Cinco filmes que os amantes da tecnologia devem ver

É difícil fazer uma lista de top 5 sem ser muito criticado, portanto coloco desde já minha cara a tapa na área de comentários. Vou listar abaixo os cinco principais filmes que as pessoas que curtem tecnologia deveriam ver ou ter visto 🙂

#5 – Matrix

Se você não viu Matrix sugiro que corra até a locadora e alugue ainda hoje. Feito em 1999 e devidamente complementado com duas continuações inferiores, Matrix é um dos melhores filmes em termos de roteiro bem bolado que dá pano para manga para muitos debates. Matrix coloca o problema que foi cunhado pelo filósofo Kant: como saber se o que vemos e sentimos é real? Não vou entrar aqui em debates filosóficos, nem discutir porque o real é real, mas você certamente vai colocar seu cérebro em ação com Matrix.

#4 – Star Wars

A história da ficção científica se divide em pré Star Wars e pós Star Wars. Apesar de não ser um dos meus filmes favoritos, não posso deixar de dar este lugar ao primeiro filme da primeira trilogia da série. Marcou o início de uma era no cinema e fez muita gente sonhar com sabres de luz.

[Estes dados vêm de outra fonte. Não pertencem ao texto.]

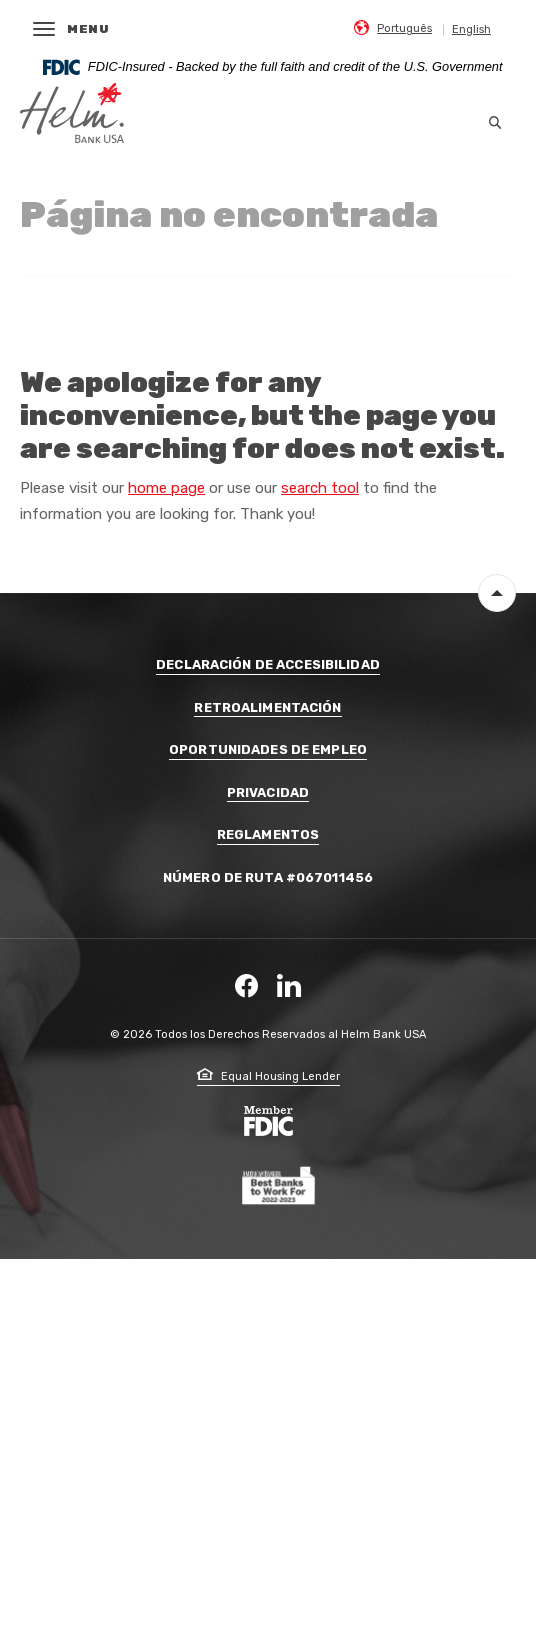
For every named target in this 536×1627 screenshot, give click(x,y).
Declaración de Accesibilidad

#3 – Blade Runner o caçador de Androides

Nada de caçador de Androids, mas sim de Androides. O Google não tinha ainda lançado o seu sistema operacional Android, aliás nem havia Google, e Harrison Ford já aplicava sua versão cinematográfica do teste de turing. No caso de Blade Runner sua missão é “aposentar” (versão antiquada do encostar ou colocar na conta do Papa) Androides parecidos com humanos. Também é um filme que faz pensar no sentido da vida. Se você tem problemas com pensar não veja 🙂

#2 – Memento – Amnésia

Você achou que eu ia falar Star Trek? Se enganou, não suporto Star Trek e fico com Memento. Como seria nossa vida se não tivéssemos memória não volátil? Se a cada vez que dormíssemos se apagassem nossas memórias? Bom, existem algumas doenças assim, a síndrome de Korsakoff por exemplo, mas Memento mostra como usando estratégias que um computador usa para armazenar dados é possível viver com isto e investigar um crime.

#1 – Inception – A Origem

Recursividade é uma função ou subrotina que chama a si mesma. E numa subrotina, a pilha (stack) é utilizada para armazenar o endereço de retorno de forma a poder voltar ao ponto em que a função foi chamada. No caso de um programa de computador que chama muitas funções, para sair de uma função se utiliza o return, e uma vez chegado ao programa principal não se pode dar return sob pena de sair do programa. (Descrição à grosso modo)

No caso de Inception, a recursividade se manifesta no sonho. O sonho é um modelo recursivo da realidade, assim é possível sonhar que está sonhando. Em Inception a forma de sair de um sonho é morrendo no sonho. Só que é importante saber se estamos no sonho, já que morrendo fora do sonho não se sai do sonho, mas sim da vida. Os autores de Inception se basearam, eu acho, num conceito de computação para criar um token que é diferente na vida real de como ele é no sonho, com o token a pessoa pode identificar se é seguro sair do sonho ou se está no nível que não há mais sonho.

Nossa, não entendi nada, dirá você. Então corra até a locadora e alugue Inception, você não vai se arrepender.